時間一分一秒過去,地火金蓮的作用也在逐漸消退。
當火焰退去,馮長樂已經像是一具被燒焦的屍體,若不是她心脈還在跳動,林南音都以為她死在了這場火裡。
就算是這樣,林南音也沒放鬆警惕,仍舊嚴陣以待,甚至她還讓火精劍又往下壓了一尺。
火精劍是由火精煉製而成,而火精又是地火金蓮的伴生之物,上麵沾染著火蓮的氣息。
它越靠近,壓迫感就越足。
不知道是不是因為林南音的威脅起了作用,一刻鐘後,床上馮長樂的身體開始有了變化。焦枯之下,開始有生機綻放,新鮮的血肉開始滋生,因為肉身逐漸變得飽滿,外麵那層焦黑便逐漸龜裂,褪落,露出下麵健康紅潤的皮膚。

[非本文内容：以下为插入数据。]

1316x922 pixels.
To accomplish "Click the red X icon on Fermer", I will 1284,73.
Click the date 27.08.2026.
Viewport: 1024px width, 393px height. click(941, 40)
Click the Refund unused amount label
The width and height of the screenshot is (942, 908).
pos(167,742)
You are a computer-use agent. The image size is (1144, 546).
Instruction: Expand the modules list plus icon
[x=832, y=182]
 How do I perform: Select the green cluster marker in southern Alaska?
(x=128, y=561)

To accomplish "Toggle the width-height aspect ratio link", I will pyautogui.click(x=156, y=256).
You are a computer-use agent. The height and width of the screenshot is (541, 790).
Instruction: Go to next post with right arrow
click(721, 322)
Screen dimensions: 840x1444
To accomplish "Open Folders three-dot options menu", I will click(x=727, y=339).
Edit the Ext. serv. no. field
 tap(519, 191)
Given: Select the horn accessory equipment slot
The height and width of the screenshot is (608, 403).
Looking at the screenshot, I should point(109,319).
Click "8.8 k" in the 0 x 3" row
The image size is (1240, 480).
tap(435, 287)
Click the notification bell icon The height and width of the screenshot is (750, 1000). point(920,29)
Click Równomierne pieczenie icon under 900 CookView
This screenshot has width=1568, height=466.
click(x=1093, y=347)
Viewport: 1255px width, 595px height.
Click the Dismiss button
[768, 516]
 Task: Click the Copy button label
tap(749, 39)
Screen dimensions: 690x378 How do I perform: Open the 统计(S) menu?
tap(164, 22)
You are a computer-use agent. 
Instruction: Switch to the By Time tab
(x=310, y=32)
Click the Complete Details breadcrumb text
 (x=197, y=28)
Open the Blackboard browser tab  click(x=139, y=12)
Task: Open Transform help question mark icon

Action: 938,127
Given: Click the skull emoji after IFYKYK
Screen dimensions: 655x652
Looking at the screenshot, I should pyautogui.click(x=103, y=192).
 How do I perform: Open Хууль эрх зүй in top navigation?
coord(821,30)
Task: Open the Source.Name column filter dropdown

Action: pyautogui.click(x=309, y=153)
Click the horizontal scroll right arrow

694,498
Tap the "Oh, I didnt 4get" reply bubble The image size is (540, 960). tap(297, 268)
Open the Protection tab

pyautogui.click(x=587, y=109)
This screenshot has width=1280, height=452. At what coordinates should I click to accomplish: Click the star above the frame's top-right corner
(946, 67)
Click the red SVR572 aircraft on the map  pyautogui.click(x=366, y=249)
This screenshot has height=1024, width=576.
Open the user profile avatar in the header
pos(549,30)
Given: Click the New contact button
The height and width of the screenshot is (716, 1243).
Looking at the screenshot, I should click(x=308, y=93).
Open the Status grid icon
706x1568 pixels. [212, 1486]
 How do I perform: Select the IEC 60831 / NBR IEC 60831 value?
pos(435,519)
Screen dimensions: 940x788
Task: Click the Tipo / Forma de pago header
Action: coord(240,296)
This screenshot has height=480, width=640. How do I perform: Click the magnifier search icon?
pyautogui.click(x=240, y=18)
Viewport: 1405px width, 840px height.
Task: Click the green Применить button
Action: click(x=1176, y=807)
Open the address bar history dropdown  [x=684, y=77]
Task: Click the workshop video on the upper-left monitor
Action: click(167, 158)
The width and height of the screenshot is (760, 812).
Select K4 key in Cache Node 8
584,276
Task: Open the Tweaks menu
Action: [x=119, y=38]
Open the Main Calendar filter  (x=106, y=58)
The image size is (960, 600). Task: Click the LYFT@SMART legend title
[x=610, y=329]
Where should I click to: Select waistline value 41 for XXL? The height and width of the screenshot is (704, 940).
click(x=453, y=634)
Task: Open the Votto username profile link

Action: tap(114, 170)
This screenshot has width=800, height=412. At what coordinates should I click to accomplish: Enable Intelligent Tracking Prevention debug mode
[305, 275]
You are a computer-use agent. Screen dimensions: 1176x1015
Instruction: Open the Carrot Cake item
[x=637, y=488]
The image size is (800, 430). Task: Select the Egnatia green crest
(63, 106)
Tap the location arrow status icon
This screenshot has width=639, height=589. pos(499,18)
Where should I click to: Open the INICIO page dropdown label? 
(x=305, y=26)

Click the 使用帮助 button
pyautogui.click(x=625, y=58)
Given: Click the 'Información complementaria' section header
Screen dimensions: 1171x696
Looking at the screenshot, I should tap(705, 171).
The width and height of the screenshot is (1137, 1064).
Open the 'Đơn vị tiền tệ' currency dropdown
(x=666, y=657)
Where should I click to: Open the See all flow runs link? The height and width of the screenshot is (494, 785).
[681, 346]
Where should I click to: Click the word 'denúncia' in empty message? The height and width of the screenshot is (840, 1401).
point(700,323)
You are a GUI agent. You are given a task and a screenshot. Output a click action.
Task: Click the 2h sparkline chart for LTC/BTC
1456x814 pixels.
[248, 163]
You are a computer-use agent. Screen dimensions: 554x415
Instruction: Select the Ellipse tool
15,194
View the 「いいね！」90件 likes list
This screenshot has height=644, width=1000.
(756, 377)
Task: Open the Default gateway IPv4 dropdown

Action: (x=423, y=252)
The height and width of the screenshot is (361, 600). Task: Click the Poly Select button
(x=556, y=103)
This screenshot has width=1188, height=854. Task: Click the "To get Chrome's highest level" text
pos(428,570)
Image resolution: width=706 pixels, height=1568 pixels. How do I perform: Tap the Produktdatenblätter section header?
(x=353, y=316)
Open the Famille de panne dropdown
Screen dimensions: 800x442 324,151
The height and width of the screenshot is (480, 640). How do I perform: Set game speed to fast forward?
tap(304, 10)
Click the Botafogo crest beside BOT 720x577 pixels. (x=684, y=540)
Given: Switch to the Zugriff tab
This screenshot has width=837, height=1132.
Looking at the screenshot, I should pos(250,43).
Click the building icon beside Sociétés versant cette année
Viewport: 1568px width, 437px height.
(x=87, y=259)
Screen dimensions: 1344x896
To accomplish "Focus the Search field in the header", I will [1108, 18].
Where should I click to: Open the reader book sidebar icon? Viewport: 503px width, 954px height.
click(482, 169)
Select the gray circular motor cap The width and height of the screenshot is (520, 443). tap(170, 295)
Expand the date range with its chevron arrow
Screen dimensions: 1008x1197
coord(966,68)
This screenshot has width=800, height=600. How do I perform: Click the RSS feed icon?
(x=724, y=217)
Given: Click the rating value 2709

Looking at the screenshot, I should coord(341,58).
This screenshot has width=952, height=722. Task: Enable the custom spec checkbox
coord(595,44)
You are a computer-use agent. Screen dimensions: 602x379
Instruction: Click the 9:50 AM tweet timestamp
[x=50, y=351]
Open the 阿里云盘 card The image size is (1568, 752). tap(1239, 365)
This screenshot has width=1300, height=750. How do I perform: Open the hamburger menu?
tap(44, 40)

等到馮長樂的肉身恢複成正常人的模樣時,她的眼睛也終於再次睜開。
她從床上坐起,身上的灰燼掉落,最後出現在林南音麵前的是一張年輕的臉龐。
馮長樂仿佛浴火重生,又回到了年輕的時候。
“姑姑。”她看著林南音叫了一聲,林南音卻沒立即應下,而是問她道:“你父親的腿是為什麼斷的?”
“為救我娘。”馮長樂毫不猶豫回答道。
“你十六歲時我出關帶你回家去哪買的什麼?”
“去的是三嬸的食肆,買的是白切肉,不過那肉您沒吃,最後全被我爹和曲伯伯下了酒。”
聽她說完這些細節,林南音這才確定眼前的人至少此時此刻還是馮長樂。
她仍舊沒有撤下劍與靈力囚籠,而是讓馮長樂說說究竟怎麼回事。
“怎麼回事嗎?我也不知道。”馮長樂說著嘴巴一張,吐出一枚綠色的草種,“但我現在大概明白我為什麼一直沒有死了。就是這個東西,這麼多年來它一直隱藏在我的體內,不知不覺與我共生。
一直在進入玉京宗之前我都沒覺得我身體有什麼不對,隻有之前在服用焚心草藥液的時候,我心裡有一股直覺讓我再痛都要撐下去,千萬彆放棄。
在進入玉京宗後,周圍的熾熱讓我感覺我身體像是著了火,我的身體也逐漸不受我自己控製,我這才知道原來我早已不是我。”
馮長樂吐出的草種顏色碧綠,十分尋常,但當馮長樂將之放到她的掌心,林南音就看到那草種長出無數觸須沒入她的體內,消失在她手掌之上。
竟然還有這樣的東西。
林南音再次反省自己,雖然她已經結晶,但這個世界太大,多的是她不知道的事物,以後定要萬分謹慎。
“那你現在什麼情況?”林南音問馮長樂道。